З. Н. Гиппиус в замечательной статье «Мальчики и девочки» изложила дело: «Вот какая она была, предреволюционная, предвоенная молодежь…» В. Талин выступил в роли прокурора. Неужели у «мальчиков и девочек» не найдется защитников? Неужели не найдется беспристрастных свидетелей? Если уж творить суд, то надо взвесить все pro и contra. Элементарная справедливость требует этого… У самой З. Н. Гиппиус намек на возможность защиты есть. Но этот намек дан скорей не в мыслях, а в тоне статьи, для З. Н. необычном, очень элегическом, почти горестном, почти покаянном… У В. Талина же читаешь между строк: «Мы, старые, идейно-старые литераторы, не виноваты… Но вы, декадентка и символистка, эстет и мистик, о, вы виноваты! Вы собирали их вокруг себя, этих «мальчиков и девочек», вы их смущали стихами, вы задавали им вопросы, на которые нет ответа, вы соблазняли их праздной прелестью мира, отвращая от прозы мира и от дела мира… Вот они и вышли опустошенные и никчемные». Чтобы ответила З.Н. Гиппиус, если бы это обвинение было предъявлено не иносказательно, а прямо?
Дело сложное и приговор еще далек. Ограничимся пока поправками и дополнениями «свидетеля».
Прежде всего: нельзя, нет никаких оснований думать, что собиравшиеся у Зинаиды Николаевны для чтения стихов и разговора «мальчики и девочки» представляли собой и характеризовали собой всю тогдашнюю русскую молодежь. Кажется, этого не утверждает и З. Н. Гиппиус. Но В. Талин в ответ на ее статью ужаснулся, возмутился и ее узко-острые наблюдения расширил и притупил. Ни «хорошенький мальчик Р.», ни врунья — девочка Л. России не представляли, это был очень замкнутый, довольно малочисленный кружок, петербургский, декадентский, эстетствовавший, и всегда чувствовавший свое одиночество в стране, и если не вражду, то глубокое равнодушие страны к себе. Не знаю, как сказать: отрицательно — «накипь» поколения, или хвалебно — «сливки» поколения? Пожалуй, и то и другое вместе. В смысле бесполезности — накипь. В смысле внутреннего душевно-умственного обострения — сливки. Обреченная растерянность этих полудетей перед 14-м годом подтверждает последнее положение. Они действительно чувствовали электричество в воздухе, когда другие, почтенные и уравновешенные граждане не чувствовали ровно ничего.

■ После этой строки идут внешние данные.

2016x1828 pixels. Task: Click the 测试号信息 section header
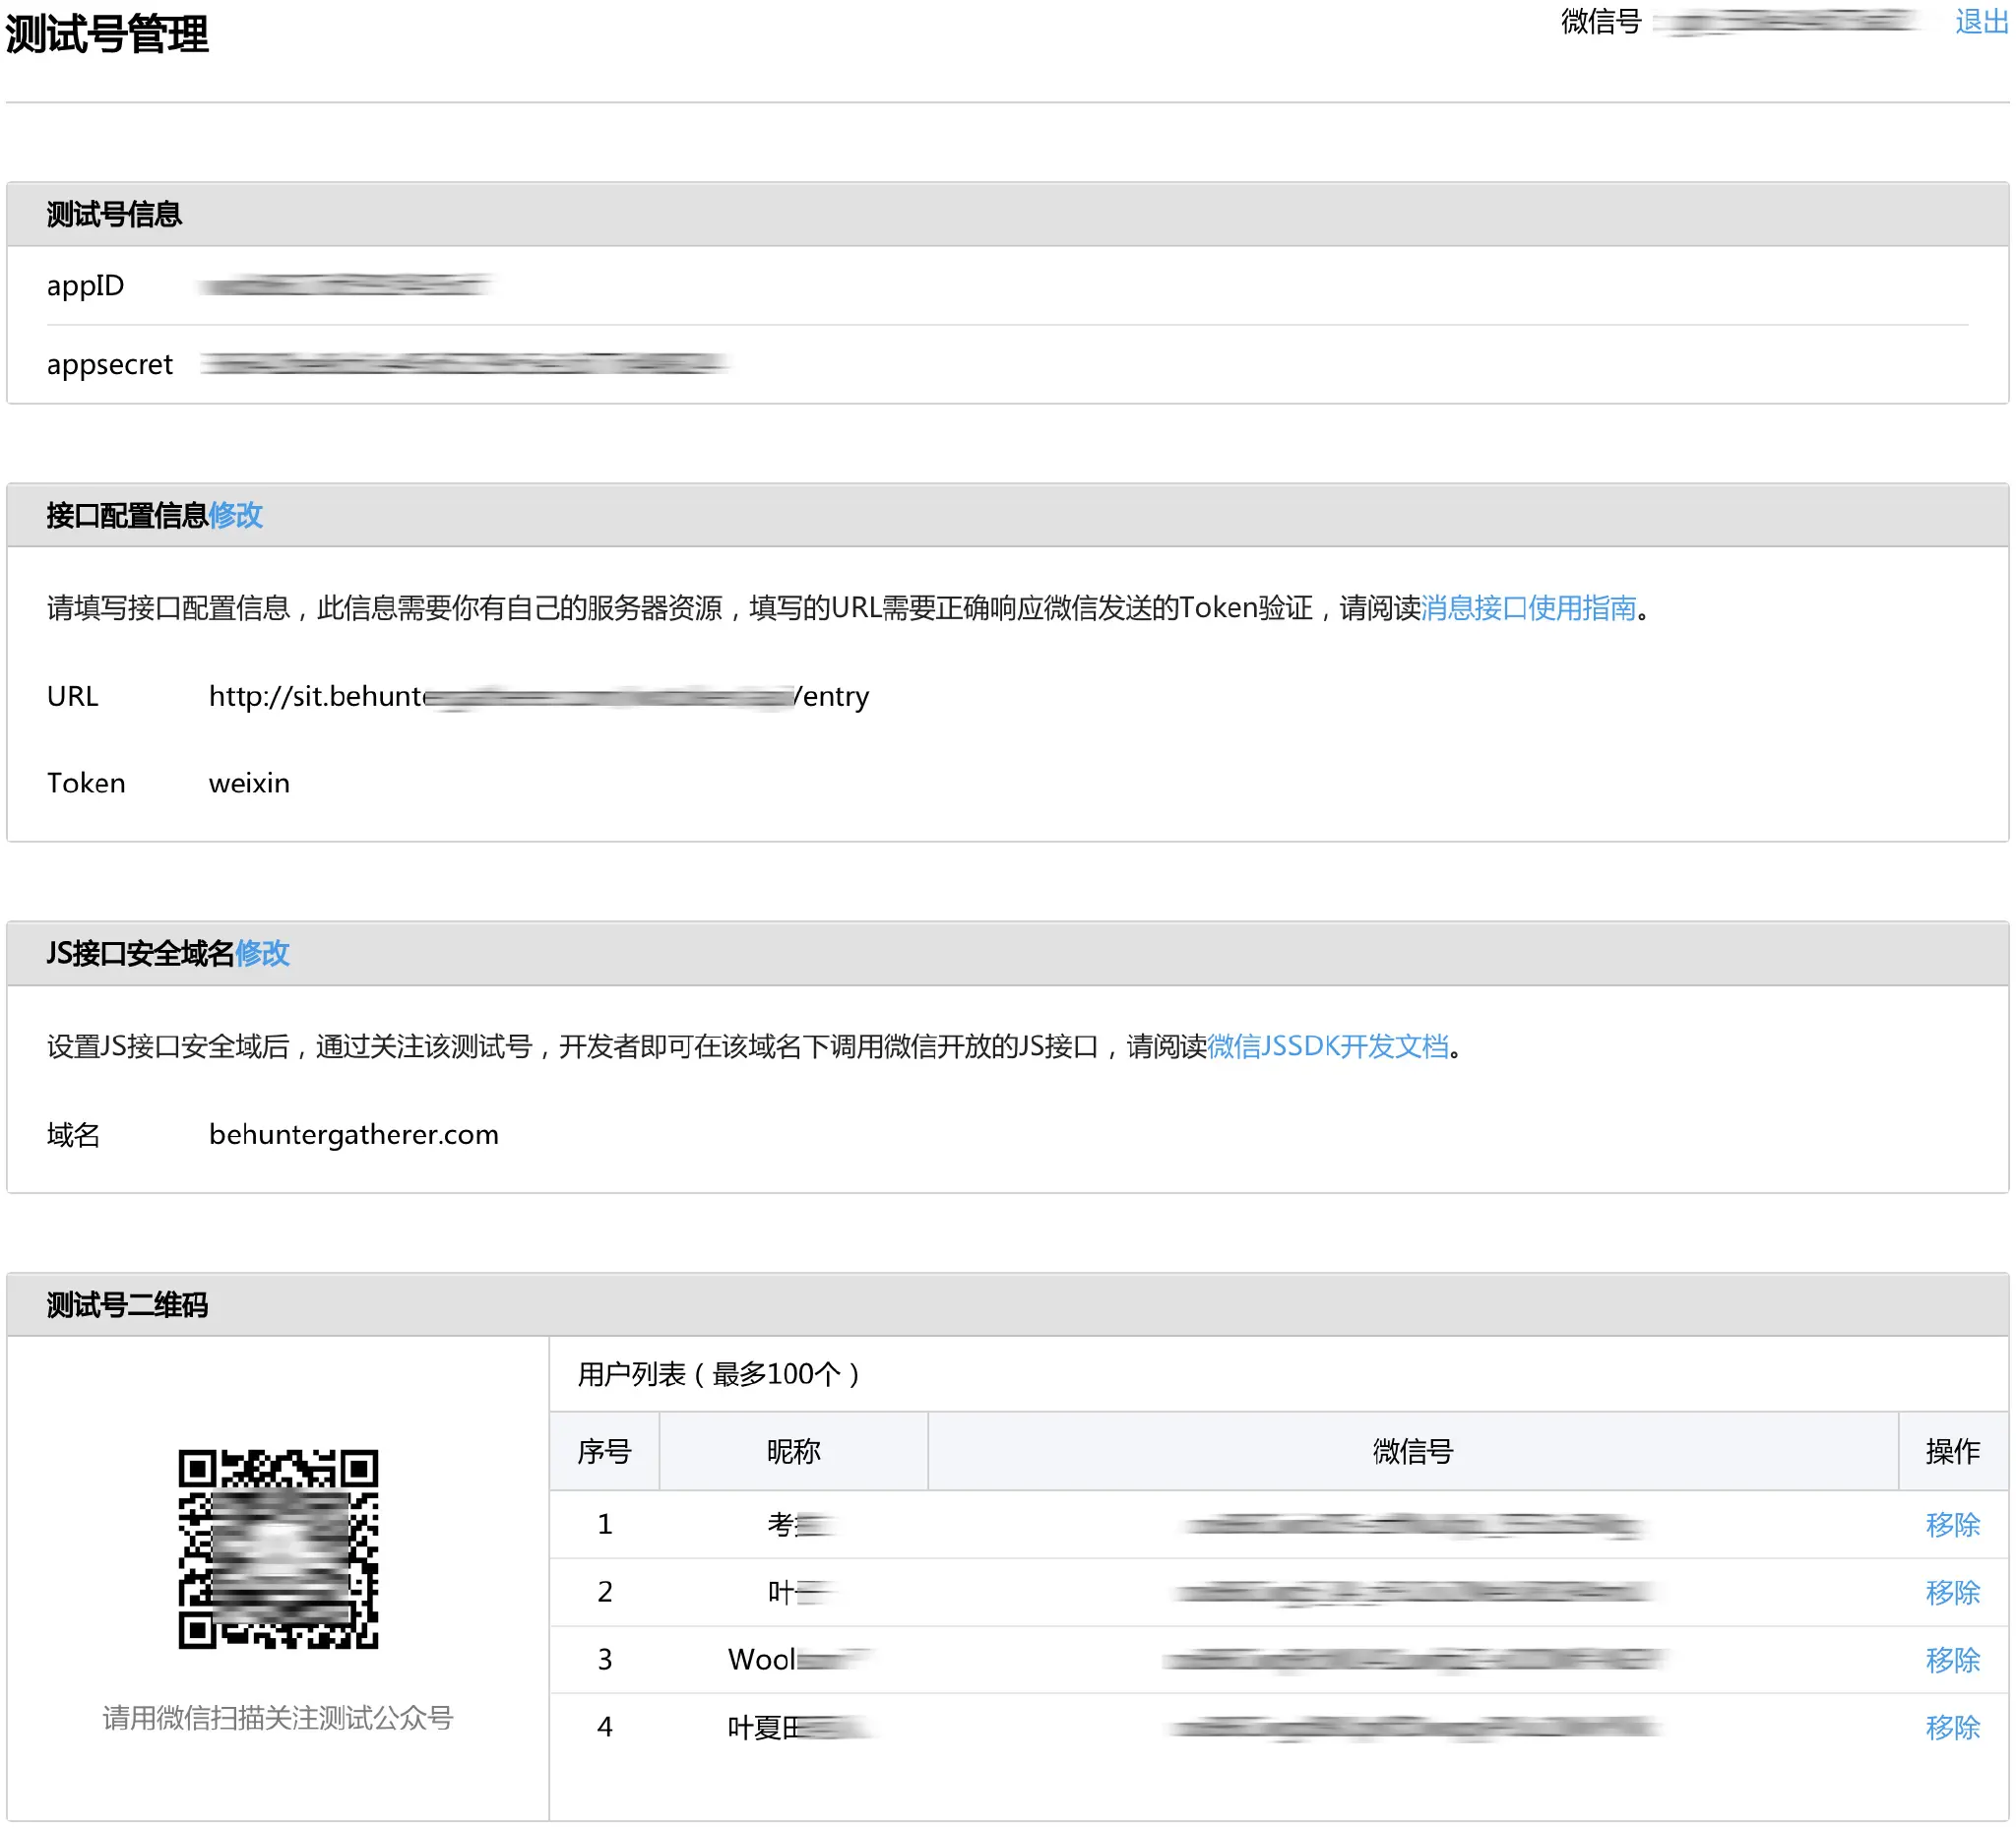coord(113,212)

Именно 14-й год, а не 17-й… Дрожь, смятенье, «удушие», тревога тех лет, которые описывает З. Н. Гиппиус, не были одиночно-русским явлением. Все это было тогда и в Европе и разрядилось войной. У нас революция заслонила войну, которая в нашем теперешнем представлении стала почти «пустяком»… Между тем потрясла и всколыхнула весь мир война, революция же была вторым ударом, уже в полном хаосе, в полном крушении. Война, в которой одни видели только величье, была для других взрывом глупости и грубости. Глупость и грубость ощутили в войне с первого дня ее большинство гиппиусовских «мальчиков и девочек», И с первого дня войны они были «пораженцами». А пораженчество, к чему бы оно ни относилось, раз закравшись в душу, к добру не приводит.

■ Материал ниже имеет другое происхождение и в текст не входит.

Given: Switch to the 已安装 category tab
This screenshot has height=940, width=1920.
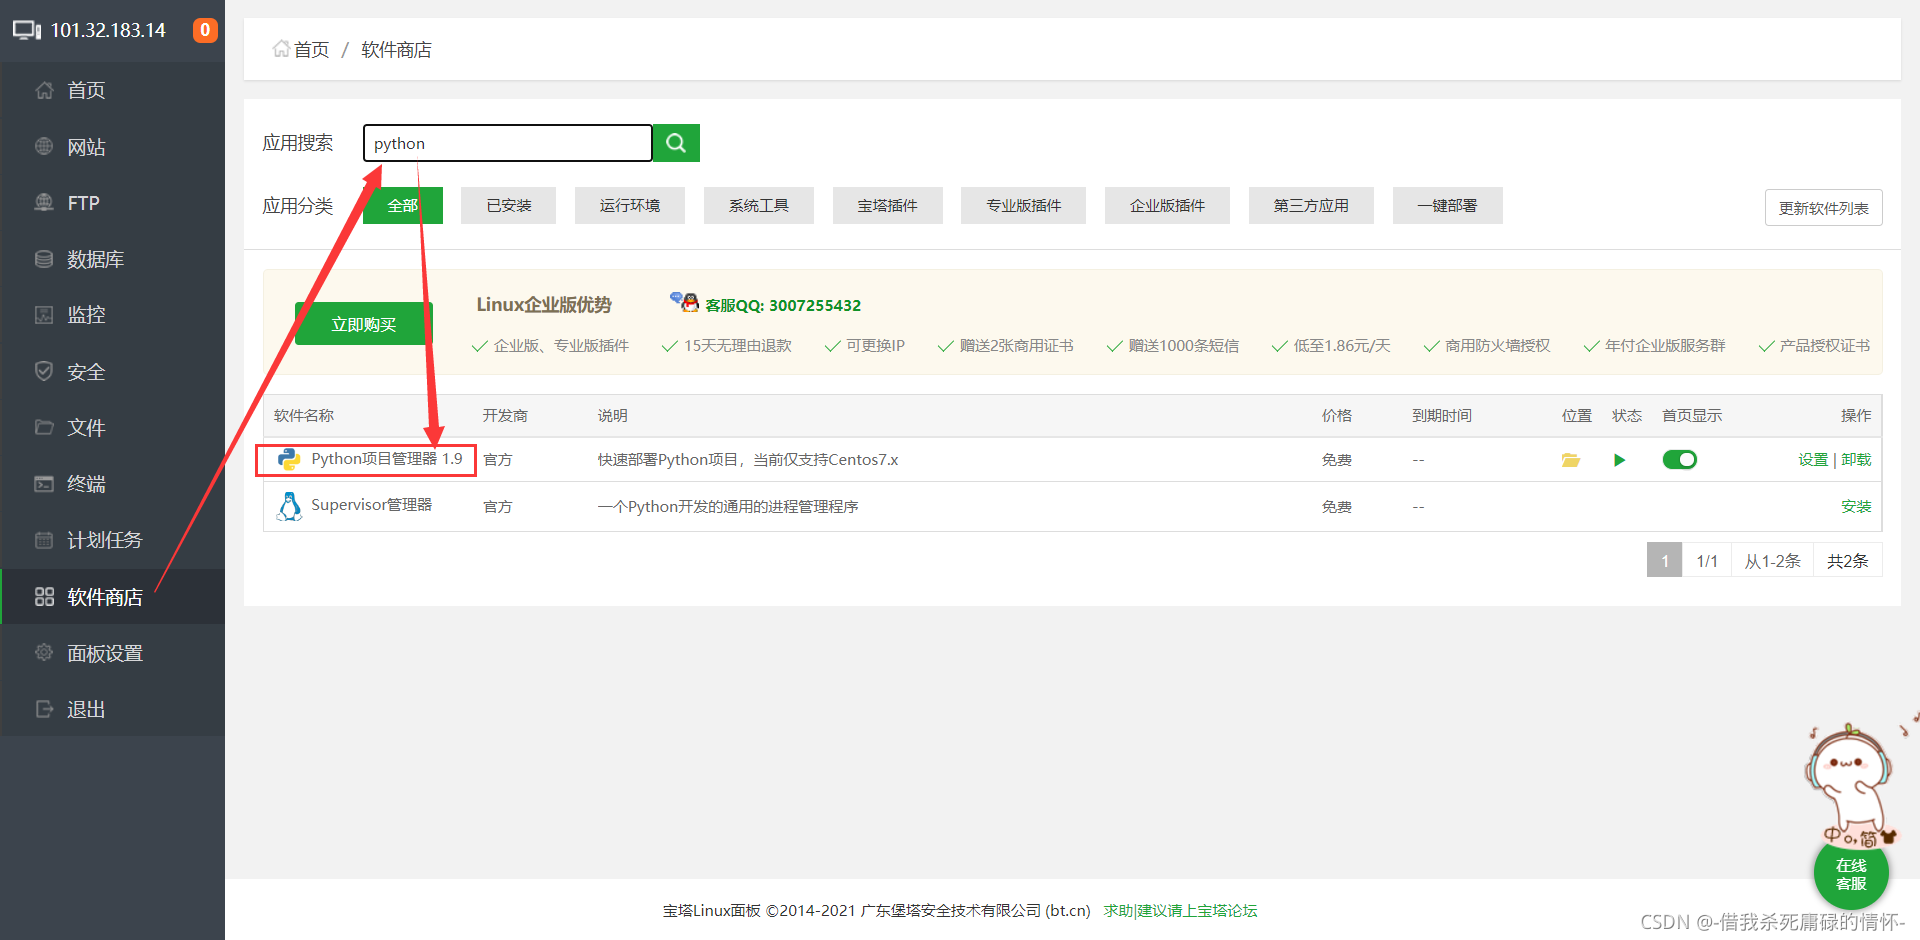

И все-таки это поколение «мальчиков и девочек», причастных искусству и литературе, было ничуть не хуже предыдущих… Да, они сидели в гостиной Зинаиды Николаевны или по ночам в «Бродячей собаке», да, они вели «беспочвенные» разговоры о смысле любви или ритме Леконт де Лиля, они, пожалуй, подкрашивали глаза, пудрились, блистали парадоксами, иронизировали, изламывались, изнашивались по-своему… Но почему это хуже и «пакостнее», чем ездить по кабакам и публичным домам, орать, бить стекла и в пять часов утра с пьяных слез произносить монологи в честь солнца и свободы, заниматься вообще всем тем, что так красноречиво описал Горький в воспоминаниях об Андрееве, что, вообще, так близко и хорошо знакомо русской словесности?